* [Raw data]:
····················
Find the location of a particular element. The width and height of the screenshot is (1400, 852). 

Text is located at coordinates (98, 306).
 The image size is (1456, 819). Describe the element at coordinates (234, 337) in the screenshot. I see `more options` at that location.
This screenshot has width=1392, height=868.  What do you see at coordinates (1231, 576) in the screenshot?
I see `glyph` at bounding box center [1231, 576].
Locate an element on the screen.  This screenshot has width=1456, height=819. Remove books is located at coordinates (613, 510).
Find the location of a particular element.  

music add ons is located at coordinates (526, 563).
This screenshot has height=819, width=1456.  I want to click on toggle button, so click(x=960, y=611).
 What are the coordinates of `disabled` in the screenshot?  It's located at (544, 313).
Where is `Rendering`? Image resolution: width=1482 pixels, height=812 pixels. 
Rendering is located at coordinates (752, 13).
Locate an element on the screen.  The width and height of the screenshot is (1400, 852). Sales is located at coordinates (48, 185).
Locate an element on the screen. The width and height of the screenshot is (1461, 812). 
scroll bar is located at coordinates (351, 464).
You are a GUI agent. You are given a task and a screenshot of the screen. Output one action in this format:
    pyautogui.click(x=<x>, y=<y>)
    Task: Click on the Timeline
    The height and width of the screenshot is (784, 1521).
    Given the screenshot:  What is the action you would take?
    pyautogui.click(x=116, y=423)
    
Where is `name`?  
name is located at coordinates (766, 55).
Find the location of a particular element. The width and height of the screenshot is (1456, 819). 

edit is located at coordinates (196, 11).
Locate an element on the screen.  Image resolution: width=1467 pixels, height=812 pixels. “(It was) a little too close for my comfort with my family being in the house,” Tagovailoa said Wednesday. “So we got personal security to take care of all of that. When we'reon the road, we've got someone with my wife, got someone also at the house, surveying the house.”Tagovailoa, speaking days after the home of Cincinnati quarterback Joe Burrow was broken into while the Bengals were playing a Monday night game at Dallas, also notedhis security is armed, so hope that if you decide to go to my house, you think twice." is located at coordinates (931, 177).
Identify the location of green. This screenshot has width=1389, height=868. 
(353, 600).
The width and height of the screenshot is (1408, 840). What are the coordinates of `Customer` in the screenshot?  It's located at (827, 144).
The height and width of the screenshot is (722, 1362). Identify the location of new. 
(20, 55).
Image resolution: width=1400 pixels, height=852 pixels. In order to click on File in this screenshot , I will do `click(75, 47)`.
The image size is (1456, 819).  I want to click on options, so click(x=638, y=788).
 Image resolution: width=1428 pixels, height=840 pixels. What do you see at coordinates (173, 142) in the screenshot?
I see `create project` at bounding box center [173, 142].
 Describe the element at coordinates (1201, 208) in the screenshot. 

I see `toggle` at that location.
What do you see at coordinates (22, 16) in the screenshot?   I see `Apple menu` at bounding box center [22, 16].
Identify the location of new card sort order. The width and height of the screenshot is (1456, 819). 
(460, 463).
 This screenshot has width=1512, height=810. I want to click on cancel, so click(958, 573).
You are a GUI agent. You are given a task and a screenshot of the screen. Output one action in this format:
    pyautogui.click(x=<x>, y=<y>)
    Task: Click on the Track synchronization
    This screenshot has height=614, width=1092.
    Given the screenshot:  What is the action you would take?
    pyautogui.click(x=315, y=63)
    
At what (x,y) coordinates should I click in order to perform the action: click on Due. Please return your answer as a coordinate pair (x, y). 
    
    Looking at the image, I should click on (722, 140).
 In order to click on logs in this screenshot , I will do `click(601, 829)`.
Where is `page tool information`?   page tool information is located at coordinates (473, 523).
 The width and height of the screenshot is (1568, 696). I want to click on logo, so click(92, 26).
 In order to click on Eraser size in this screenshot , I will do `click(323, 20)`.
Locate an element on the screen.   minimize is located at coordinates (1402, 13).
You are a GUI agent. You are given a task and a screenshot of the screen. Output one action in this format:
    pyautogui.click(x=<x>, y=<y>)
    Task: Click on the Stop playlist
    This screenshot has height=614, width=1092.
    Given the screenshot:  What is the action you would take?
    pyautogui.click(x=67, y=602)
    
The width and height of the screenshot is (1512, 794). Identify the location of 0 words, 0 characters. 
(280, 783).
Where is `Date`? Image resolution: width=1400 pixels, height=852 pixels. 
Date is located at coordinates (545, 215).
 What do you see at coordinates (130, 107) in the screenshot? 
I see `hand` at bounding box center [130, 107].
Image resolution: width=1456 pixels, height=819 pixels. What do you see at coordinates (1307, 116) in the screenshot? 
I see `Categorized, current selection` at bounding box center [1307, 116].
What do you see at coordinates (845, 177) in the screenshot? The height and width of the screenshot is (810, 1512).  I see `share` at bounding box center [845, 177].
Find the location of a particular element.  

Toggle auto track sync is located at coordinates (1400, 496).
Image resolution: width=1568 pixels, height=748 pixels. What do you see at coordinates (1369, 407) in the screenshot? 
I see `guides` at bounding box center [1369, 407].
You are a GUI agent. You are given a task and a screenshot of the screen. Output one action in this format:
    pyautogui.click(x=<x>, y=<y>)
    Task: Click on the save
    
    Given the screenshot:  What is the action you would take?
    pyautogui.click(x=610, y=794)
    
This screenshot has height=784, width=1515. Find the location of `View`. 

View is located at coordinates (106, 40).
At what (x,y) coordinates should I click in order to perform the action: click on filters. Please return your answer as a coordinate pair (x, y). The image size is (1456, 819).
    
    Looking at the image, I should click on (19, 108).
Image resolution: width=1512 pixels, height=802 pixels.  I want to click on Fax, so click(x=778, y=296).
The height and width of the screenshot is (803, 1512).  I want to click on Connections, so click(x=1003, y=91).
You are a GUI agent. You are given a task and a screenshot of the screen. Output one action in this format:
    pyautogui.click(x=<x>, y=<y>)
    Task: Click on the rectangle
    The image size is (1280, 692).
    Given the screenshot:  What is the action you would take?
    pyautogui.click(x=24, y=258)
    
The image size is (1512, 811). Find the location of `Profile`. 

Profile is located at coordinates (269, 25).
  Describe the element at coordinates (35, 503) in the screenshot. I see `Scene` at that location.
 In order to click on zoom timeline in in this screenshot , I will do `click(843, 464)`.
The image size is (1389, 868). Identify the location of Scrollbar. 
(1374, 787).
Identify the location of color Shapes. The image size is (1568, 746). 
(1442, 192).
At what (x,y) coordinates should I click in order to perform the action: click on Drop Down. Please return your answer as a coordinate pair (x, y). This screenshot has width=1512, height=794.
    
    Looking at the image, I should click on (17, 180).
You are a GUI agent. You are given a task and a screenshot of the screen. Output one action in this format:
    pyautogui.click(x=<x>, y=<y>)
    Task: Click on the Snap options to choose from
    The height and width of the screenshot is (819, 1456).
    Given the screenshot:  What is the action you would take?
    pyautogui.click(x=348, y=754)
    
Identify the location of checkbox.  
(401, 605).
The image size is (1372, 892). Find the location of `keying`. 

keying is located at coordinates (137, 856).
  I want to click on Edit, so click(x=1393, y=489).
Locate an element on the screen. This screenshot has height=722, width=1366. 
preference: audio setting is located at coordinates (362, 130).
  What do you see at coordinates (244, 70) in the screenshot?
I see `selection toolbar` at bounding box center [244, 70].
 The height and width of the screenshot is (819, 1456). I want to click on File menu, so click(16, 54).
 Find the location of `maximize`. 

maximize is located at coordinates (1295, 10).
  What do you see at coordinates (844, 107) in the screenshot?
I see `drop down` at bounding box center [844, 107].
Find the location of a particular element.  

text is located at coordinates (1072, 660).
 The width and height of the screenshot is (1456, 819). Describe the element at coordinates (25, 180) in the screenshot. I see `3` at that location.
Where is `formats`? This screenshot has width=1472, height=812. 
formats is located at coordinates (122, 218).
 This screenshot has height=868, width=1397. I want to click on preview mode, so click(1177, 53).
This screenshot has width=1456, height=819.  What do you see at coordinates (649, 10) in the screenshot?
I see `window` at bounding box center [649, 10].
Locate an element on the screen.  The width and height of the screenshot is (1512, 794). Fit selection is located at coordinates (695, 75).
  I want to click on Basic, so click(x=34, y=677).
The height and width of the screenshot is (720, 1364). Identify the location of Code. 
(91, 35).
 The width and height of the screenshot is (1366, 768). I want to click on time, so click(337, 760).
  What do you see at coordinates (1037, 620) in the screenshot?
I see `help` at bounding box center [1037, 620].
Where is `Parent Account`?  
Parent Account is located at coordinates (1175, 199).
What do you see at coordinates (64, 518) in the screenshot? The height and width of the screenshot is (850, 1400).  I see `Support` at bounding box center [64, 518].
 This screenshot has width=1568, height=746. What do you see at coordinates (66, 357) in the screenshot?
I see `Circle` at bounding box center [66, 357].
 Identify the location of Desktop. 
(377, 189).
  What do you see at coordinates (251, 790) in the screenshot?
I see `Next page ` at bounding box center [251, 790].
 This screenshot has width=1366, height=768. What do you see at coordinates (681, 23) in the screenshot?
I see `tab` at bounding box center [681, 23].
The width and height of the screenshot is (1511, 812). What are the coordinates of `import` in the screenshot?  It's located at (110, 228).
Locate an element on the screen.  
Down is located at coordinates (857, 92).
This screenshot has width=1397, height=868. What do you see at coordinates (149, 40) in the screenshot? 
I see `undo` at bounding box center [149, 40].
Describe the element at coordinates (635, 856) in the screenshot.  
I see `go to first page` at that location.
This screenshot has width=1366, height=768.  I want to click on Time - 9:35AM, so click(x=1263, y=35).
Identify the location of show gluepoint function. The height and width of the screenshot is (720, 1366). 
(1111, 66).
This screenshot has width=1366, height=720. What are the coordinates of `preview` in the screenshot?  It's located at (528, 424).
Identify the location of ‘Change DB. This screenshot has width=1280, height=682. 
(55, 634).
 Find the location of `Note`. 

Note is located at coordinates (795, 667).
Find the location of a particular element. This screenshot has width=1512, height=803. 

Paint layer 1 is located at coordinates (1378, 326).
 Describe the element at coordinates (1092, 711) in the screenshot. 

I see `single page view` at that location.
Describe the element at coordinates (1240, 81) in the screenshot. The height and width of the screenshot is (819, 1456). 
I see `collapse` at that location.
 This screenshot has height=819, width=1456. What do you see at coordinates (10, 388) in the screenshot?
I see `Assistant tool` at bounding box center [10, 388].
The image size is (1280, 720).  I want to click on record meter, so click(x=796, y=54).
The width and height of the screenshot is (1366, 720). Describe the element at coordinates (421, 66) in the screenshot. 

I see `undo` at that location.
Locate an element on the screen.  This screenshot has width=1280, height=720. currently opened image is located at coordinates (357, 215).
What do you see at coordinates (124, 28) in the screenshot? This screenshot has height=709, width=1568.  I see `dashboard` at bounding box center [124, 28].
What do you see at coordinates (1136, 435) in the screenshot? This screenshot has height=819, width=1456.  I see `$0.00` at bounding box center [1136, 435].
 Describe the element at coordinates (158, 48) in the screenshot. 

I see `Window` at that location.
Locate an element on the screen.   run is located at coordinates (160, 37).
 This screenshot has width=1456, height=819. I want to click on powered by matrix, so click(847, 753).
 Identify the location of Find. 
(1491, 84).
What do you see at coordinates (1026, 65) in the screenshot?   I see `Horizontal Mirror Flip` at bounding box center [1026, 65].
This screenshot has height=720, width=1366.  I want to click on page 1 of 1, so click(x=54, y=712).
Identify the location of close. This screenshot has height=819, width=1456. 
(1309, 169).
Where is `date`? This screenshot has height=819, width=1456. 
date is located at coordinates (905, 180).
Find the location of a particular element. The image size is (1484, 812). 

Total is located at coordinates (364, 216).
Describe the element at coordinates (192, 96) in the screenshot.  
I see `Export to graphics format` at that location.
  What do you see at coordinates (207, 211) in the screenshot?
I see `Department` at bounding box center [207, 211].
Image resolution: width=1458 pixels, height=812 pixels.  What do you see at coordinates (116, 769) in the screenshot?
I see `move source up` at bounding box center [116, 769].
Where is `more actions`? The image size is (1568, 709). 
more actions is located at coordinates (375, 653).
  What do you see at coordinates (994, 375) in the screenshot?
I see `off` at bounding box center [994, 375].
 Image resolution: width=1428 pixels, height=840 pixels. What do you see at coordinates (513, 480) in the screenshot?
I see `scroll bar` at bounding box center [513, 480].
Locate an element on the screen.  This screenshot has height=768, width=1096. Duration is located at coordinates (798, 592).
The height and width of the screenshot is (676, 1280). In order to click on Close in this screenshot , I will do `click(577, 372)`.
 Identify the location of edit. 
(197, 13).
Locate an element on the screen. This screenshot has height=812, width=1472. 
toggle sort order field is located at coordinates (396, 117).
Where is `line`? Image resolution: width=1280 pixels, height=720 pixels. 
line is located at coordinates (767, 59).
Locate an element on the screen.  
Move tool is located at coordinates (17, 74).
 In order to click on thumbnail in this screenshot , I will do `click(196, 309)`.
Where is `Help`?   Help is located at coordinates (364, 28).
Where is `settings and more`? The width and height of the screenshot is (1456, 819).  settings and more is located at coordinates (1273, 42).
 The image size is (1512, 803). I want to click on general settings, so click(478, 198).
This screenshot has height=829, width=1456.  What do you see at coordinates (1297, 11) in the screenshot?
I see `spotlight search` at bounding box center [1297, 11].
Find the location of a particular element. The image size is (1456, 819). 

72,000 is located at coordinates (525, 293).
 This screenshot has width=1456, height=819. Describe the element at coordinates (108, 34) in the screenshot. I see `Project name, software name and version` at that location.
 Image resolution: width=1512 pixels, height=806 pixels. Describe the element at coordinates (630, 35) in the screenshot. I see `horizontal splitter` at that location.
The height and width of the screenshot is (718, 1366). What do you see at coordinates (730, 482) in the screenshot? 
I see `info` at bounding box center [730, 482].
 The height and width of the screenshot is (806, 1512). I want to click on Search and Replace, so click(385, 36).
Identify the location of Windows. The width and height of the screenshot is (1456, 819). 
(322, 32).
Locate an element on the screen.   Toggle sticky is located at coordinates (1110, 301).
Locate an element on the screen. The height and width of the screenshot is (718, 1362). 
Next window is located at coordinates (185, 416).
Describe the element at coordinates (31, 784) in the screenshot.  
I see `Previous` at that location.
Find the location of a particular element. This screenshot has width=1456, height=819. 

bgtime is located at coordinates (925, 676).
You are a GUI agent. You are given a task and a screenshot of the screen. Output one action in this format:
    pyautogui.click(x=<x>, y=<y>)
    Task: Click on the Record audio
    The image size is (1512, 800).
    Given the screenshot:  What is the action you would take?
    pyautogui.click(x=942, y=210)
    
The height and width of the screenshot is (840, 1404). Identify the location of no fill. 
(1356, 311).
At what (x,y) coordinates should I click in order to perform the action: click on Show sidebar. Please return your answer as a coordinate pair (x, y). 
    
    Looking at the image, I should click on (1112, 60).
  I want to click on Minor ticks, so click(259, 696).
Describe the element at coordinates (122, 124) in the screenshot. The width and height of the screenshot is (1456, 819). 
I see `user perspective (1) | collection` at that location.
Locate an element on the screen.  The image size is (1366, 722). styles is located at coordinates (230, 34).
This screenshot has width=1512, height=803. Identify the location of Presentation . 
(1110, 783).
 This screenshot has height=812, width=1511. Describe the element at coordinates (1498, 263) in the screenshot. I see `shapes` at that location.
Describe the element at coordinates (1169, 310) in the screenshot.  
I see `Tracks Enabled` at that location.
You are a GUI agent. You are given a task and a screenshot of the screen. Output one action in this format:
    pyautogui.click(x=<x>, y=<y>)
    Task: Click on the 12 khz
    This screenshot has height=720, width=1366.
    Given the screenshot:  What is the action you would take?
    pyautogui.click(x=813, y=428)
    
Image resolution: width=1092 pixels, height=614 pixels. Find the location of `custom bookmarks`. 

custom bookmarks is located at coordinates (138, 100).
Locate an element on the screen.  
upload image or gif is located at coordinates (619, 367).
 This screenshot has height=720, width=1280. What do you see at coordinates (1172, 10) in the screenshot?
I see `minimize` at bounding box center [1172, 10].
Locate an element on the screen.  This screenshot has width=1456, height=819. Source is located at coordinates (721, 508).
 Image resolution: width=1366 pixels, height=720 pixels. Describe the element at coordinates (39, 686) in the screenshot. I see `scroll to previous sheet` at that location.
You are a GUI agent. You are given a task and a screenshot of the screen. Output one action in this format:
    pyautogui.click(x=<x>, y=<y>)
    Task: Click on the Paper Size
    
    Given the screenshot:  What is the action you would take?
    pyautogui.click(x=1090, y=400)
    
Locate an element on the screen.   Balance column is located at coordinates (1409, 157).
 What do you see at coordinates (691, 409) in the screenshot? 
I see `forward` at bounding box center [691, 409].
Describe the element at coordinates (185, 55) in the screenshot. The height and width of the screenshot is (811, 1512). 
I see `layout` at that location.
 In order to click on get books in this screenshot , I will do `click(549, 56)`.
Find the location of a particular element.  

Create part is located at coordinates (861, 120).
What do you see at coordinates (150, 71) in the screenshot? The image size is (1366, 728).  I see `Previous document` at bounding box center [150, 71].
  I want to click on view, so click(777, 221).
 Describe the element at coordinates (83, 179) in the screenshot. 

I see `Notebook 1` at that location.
····················
* [Aim]: Copy out again everything in the material above, from the line containing "has width=1512, height=794." down through the line containing "I want to click on Edit, so", including both of those lines.

* [Answer to this task]:
At what (x,y) coordinates should I click in order to perform the action: click on Drop Down. Please return your answer as a coordinate pair (x, y). This screenshot has width=1512, height=794.
    
    Looking at the image, I should click on (17, 180).
You are a GUI agent. You are given a task and a screenshot of the screen. Output one action in this format:
    pyautogui.click(x=<x>, y=<y>)
    Task: Click on the Snap options to choose from
    The height and width of the screenshot is (819, 1456).
    Given the screenshot:  What is the action you would take?
    pyautogui.click(x=348, y=754)
    
Identify the location of checkbox.  
(401, 605).
The image size is (1372, 892). Find the location of `keying`. 

keying is located at coordinates (137, 856).
  I want to click on Edit, so click(x=1393, y=489).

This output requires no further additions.